By Michael Johnston:
ProShares continues to beef up its lineup of alternative ETFs, recently rolling out a pair of products that offer leveraged exposure to “breakeven inflation.” The new ETFs will deliver 3x and -3x daily leveraged exposure to indexes comprised of both long and short positions in ten-year bonds, with the goal of giving investors tools for betting on changes in the market’s expectations for inflation. The new ETFs are:
- UltraPro 10 Year TIPS/TSY Spread (NYSEArca:UINF - News): This ETF is linked to the Dow Jones Credit Suisse 10-Year Inflation Breakeven Index, a benchmark that consists of a long position in 10-year TIPS and a short position in Treasuries of the same duration. UINF seeks to deliver daily changes that correspond to 3x the daily change in that benchmark.

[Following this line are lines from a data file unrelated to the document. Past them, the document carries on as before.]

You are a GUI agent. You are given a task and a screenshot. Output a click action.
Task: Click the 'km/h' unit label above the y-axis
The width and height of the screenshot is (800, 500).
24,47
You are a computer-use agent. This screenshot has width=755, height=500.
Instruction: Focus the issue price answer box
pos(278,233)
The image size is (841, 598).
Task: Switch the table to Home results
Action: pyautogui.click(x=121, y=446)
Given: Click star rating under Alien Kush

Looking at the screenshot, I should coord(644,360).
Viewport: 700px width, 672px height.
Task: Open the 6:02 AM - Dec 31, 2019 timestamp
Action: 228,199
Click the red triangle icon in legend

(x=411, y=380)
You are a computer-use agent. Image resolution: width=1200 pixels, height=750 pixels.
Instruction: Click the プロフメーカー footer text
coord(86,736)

- UltraPro Short 10 Year TIPS/TSY Spread (NYSEArca:SINF - News): This ETF shoots for -3x daily exposure to the same benchmark, effectively giving investors a long position in Treasuries and a short position in TIPS.
UINF can be expected to perform well when TIPS outperform plain vanilla Treasuries, which would generally occur when inflation estimates are revised higher. SINF will move in the opposite direction, allowing investors to bet on declines in expected inflation.

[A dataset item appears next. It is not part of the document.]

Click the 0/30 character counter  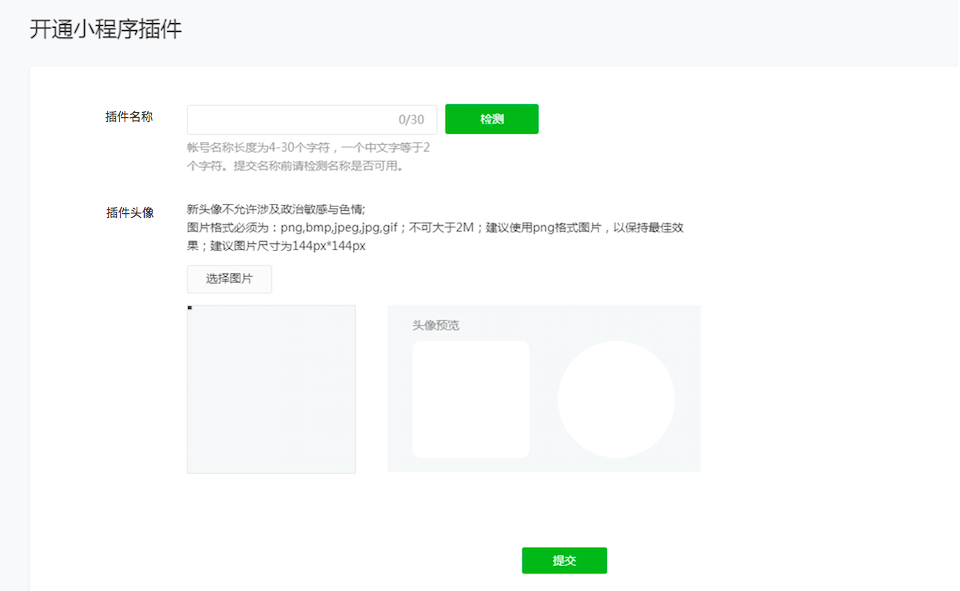click(x=412, y=118)
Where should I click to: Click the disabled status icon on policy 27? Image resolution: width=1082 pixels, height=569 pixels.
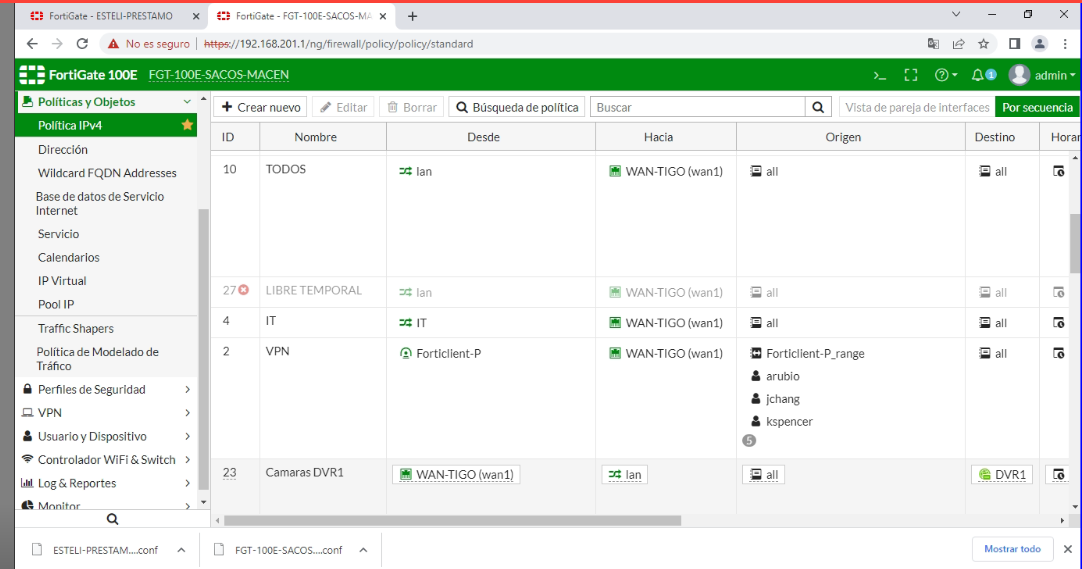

ProShares had previously launched two breakeven inflation ETFs focusing on longer-dated securities. The 30 Year TIPS/TSY Spread (NYSEArca:RINF - News) offers exposure to an index comprised of a long position in 30-year TIPS and a short position in 30-year Treasuries, while [[FINF]] offers -1x daily exposure to that index. Those ETFs, which debuted in January, generally exhibit very low volatility given the inclusion of both long and short positions. The new 3x and -3x products figure to deliver a bit more volatility.
Inflation is always a major concern for investors, and the current environment has done little to ease those worries. The last several years have seen the development of a number of different exchange-traded products designed to combat rising prices, including the new offerings from ProShares. These ETFs can be viewed as alternative to the various funds in the Inflation-Protected Bonds ETFdb Category, which generally consists of traditional long only exposure to TIPS. Led by the Barclays TIPS Bond Fund (NYSEArca:TIP - News), the 12 TIPS ETFs available to U.S. investors have aggregate assets of more than $25 billion.

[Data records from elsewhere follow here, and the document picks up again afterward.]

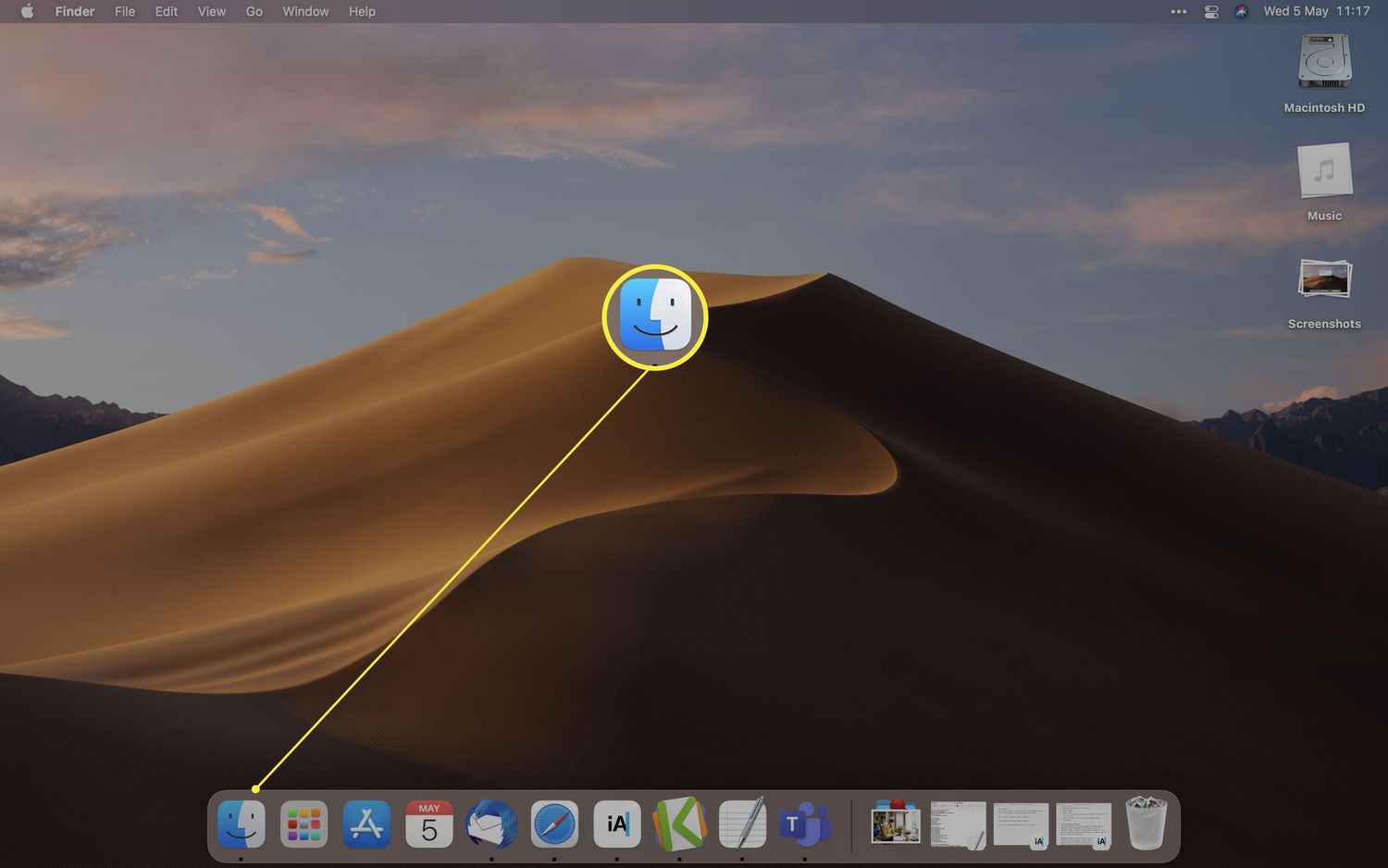Open the Apple menu
The height and width of the screenshot is (868, 1388).
point(27,11)
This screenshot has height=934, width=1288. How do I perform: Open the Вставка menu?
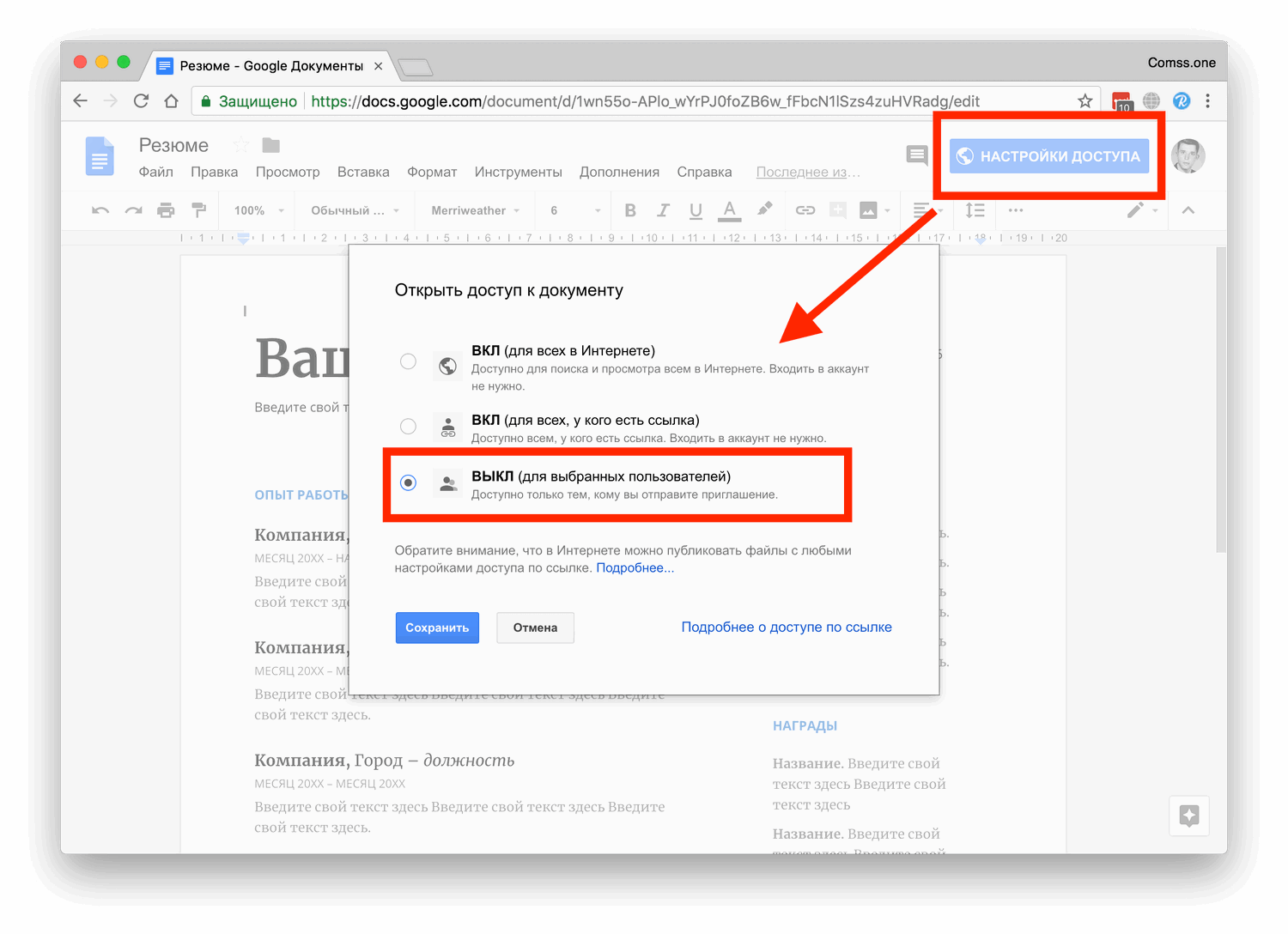click(363, 172)
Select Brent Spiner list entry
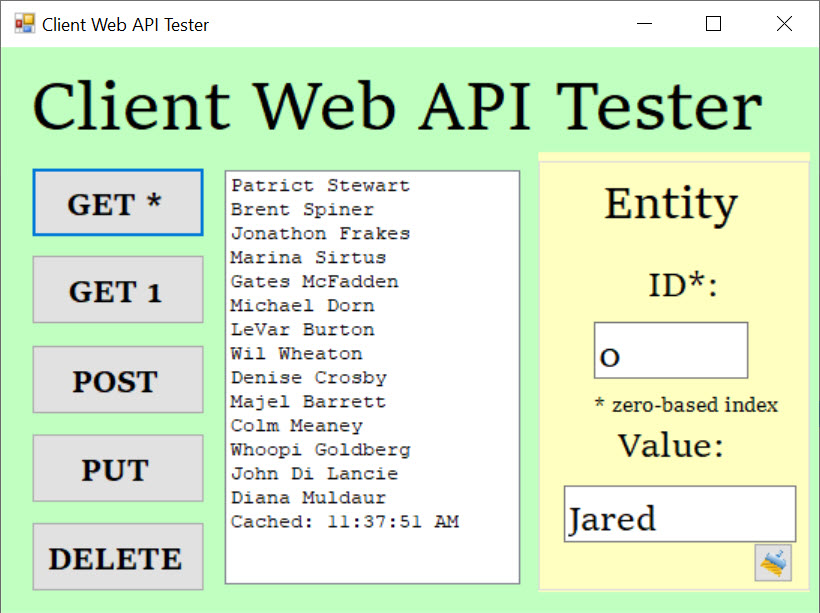This screenshot has width=820, height=613. pyautogui.click(x=302, y=209)

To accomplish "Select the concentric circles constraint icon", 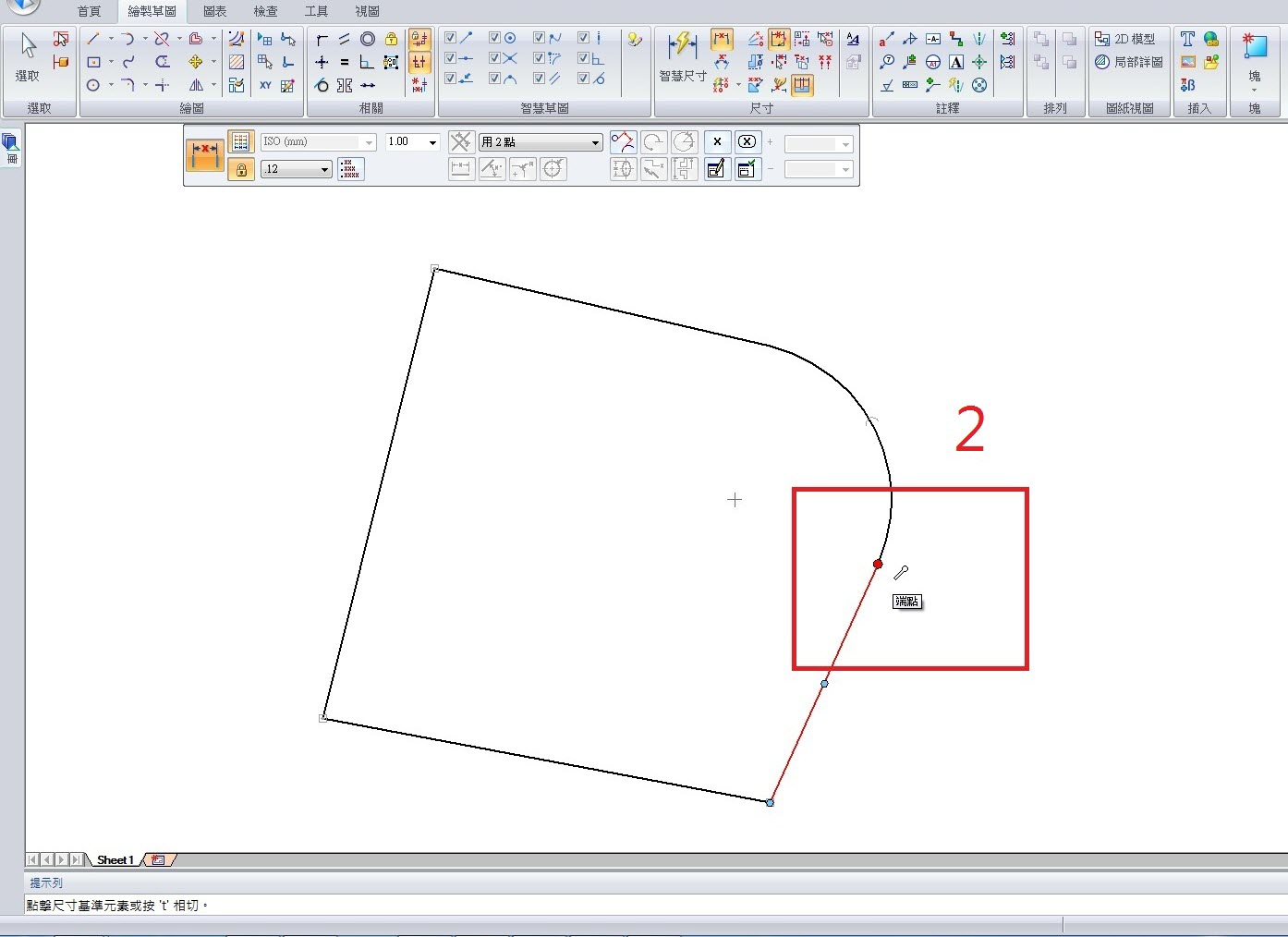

Because the principal value of TIPS adjusts based on reported changes in the Consumer Price Index ((:CPI)), these bonds have historically been the default choice for protecting portfolios against inflation. But as many investors have noted, there are some potentially serious flaws with TIPS in that role. Like all bonds, TIPS are impacted by movements in interest rates; increases in the benchmarks controlled by the Fed tends to have an adverse impact on bond prices. Because interest rate hikes often accompany rising inflation, it is not uncommon to see bonds perform very poorly in inflationary environments, even when the principal amount adjusts with CPI [see Inflation ETF Special: 25 Ways To Fight Rising Prices].
The lineup of inflation-focused ETFs from ProShares includes both long and short positions, which essentially strips out the interest rate risk and leaves only the spread in yield between two generally similar asset classes. Breakeven inflation refers to the market’s expectations for what inflation will be in the future, as measured by the difference in yield between Treasury Inflation-Protected Securities (:TIPS) and traditional Treasuries. If the market’s expectations for the future rate of inflation increases (e.g., inflation is now expected to be 5% compared to 3% annually), the price of TIPS will climb relative to the price of otherwise similar Treasuries that do not adjust the principal amount based on inflation.
“Many investors carefully watch 10 year breakeven inflation but have not had access to a liquid and transparent way to act on their views,” said Michael L. Sapir, Chairman and CEO of ProShare Advisors LLC. “Now, for the first time, investors can try to take advantage of swings in 10 year inflation expectations with an ETF.”